When (not if) I buy another pair of these, they will go straight to GPA for a check up. My experience was that even with good measurements and good sound, mine were a bit of a mess which was remedied and came back from GPA much better. Unfortunately, their prices have gone up... but I heard there might be "local" discounts to be had.
FWIW, if you value the original 20275 diaphragms like I do, I'll take them out and safely store at home before sending the drivers to GPA.

Just my 2 cents...

JE
 
Have you put a multi-meter on these? Should measure around 9ohms.

When (not if) I buy another pair of these, they will go straight to GPA for a check up. My experience was that even with good measurements and good sound, mine were a bit of a mess which was remedied and came back from GPA much better. Unfortunately, their prices have gone up... but I heard there might be "local" discounts to be had.
9.4 on one, 9.7 on the other.
Because of that pricing I have only done stuff when truly needed. Unfortunately hard to tell though. And most of this stuff is at the age that it should be recharged etc.
 
FWIW, if you value the original 20275 diaphragms like I do, I'll take them out and safely store at home before sending the drivers to GPA.

Just my 2 cents...

JE
I read that in a thread or two elsewhere. Good advice I guess. But how do we know the old 20275 are okay? Do they either work or not work?
 

je2a3

Junior Member
I read that in a thread or two elsewhere. Good advice I guess. But how do we know the old 20275 are okay? Do they either work or not work?
Yes! Plus the DCR test: the aluminum VC of the 20275 will read on the low side for a 16 ohm 'fram usually 7.5-9 ohms, while the later copper VC 34852 reads in the 11 ohm range.

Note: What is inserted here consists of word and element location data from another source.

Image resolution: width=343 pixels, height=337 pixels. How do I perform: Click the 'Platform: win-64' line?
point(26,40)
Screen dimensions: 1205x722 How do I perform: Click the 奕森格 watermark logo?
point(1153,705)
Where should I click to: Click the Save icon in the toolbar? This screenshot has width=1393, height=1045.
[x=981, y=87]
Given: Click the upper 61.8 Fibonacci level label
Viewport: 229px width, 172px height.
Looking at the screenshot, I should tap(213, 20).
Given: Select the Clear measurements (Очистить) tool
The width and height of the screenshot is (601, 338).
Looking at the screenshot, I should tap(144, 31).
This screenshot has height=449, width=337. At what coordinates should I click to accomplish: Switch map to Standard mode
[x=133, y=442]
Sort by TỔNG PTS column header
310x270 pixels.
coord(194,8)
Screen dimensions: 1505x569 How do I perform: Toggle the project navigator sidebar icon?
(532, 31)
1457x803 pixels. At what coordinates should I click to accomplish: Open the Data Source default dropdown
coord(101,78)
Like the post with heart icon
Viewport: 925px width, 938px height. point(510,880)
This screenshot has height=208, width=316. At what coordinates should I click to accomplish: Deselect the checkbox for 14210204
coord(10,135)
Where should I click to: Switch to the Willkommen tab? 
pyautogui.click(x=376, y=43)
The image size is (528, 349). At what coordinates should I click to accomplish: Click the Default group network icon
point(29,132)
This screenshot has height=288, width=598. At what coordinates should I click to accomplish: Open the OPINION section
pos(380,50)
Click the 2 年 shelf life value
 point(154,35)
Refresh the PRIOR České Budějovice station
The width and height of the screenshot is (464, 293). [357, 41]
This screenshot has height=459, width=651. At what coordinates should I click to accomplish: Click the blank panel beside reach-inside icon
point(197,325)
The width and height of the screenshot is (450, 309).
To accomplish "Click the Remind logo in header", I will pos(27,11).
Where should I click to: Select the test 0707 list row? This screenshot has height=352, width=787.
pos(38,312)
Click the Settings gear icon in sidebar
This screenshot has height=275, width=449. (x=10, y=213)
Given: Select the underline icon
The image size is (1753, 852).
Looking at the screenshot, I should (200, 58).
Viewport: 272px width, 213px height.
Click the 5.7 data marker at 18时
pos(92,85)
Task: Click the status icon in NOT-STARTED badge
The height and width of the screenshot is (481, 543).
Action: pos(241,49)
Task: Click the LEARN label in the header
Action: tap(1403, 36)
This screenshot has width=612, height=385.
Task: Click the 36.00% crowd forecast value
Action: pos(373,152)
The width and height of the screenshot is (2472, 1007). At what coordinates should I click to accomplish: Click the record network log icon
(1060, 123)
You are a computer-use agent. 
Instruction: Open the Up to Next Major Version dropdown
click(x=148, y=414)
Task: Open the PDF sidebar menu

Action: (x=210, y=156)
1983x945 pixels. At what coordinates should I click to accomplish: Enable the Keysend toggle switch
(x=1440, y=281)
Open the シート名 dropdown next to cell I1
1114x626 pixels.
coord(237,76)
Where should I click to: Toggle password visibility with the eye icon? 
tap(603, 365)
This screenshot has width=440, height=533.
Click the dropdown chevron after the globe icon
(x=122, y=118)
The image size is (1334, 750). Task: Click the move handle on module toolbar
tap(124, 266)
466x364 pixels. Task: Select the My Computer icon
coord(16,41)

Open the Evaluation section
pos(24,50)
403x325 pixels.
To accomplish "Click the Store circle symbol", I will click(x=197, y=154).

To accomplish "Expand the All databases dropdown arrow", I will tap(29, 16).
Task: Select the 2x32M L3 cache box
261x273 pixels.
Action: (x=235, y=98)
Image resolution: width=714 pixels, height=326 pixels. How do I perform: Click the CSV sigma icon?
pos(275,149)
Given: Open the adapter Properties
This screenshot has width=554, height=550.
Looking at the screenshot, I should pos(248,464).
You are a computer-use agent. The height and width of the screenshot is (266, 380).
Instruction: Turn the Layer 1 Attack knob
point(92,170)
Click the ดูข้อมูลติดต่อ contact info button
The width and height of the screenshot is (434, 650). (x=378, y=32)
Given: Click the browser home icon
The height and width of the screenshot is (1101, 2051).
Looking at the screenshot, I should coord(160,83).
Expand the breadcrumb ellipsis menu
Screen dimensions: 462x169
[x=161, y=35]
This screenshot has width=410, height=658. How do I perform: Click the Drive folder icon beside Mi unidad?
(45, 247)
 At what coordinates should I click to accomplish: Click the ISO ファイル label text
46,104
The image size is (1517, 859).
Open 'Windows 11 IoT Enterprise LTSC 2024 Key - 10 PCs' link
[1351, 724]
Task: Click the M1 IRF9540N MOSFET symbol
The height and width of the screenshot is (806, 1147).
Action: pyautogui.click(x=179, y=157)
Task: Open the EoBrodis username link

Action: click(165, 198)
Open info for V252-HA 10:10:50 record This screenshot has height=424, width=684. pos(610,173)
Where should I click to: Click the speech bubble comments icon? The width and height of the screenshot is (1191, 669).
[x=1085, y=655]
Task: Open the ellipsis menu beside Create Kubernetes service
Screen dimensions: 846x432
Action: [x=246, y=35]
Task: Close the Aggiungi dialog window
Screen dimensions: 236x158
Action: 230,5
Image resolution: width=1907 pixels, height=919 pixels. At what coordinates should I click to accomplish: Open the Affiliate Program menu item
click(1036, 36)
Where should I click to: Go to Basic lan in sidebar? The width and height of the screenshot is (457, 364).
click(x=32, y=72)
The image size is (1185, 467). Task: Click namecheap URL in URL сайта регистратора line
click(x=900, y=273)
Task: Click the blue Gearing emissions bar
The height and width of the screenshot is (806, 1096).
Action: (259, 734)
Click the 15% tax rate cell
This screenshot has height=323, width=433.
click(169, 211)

I never sent a driver for re-charging. But then most of my 802s don't look like they've been banged up.
 
Yes! Plus the DCR test: the aluminum VC of the 20275 will read on the low side for a 16 ohm 'fram usually 7.5-9 ohms, while the later copper VC 34852 reads in the 11 ohm range.

I never sent a driver for re-charging. But then most of my 802s don't look like they've been banged up.
An Altec alnico driver shouldn´t need remagging unless it´s been ”banged up”. This is the message in the remagging article on the GPA website. If you want a second opinion, this is what Howard Tremaine has to say on the subject (Audio Cyclopedia, 2nd ed., 1969, question 20.23): "Permanent magnets lose about 1 percent of their charge when they are first energized. After that they lose about 0.2 percent, for a total of approximately 1.2 percent within the first year. From then on, the loss is in the order of 1 percent in the next several thousand years, asuming that the magnet is not abused”. Very good news for us Europeans!
 

Audionut

Next Round Is On Me
An Altec alnico driver shouldn´t need remagging unless it´s been ”banged up”. This is the message in the remagging article on the GPA website. If you want a second opinion, this is what Howard Tremaine has to say on the subject (Audio Cyclopedia, 2nd ed., 1969, question 20.23): "Permanent magnets lose about 1 percent of their charge when they are first energized. After that they lose about 0.2 percent, for a total of approximately 1.2 percent within the first year. From then on, the loss is in the order of 1 percent in the next several thousand years, asuming that the magnet is not abused”. Very good news for us Europeans!
Best news ever! Looks like I’m saving me a GPA magnet recharge fee on my 802D’s.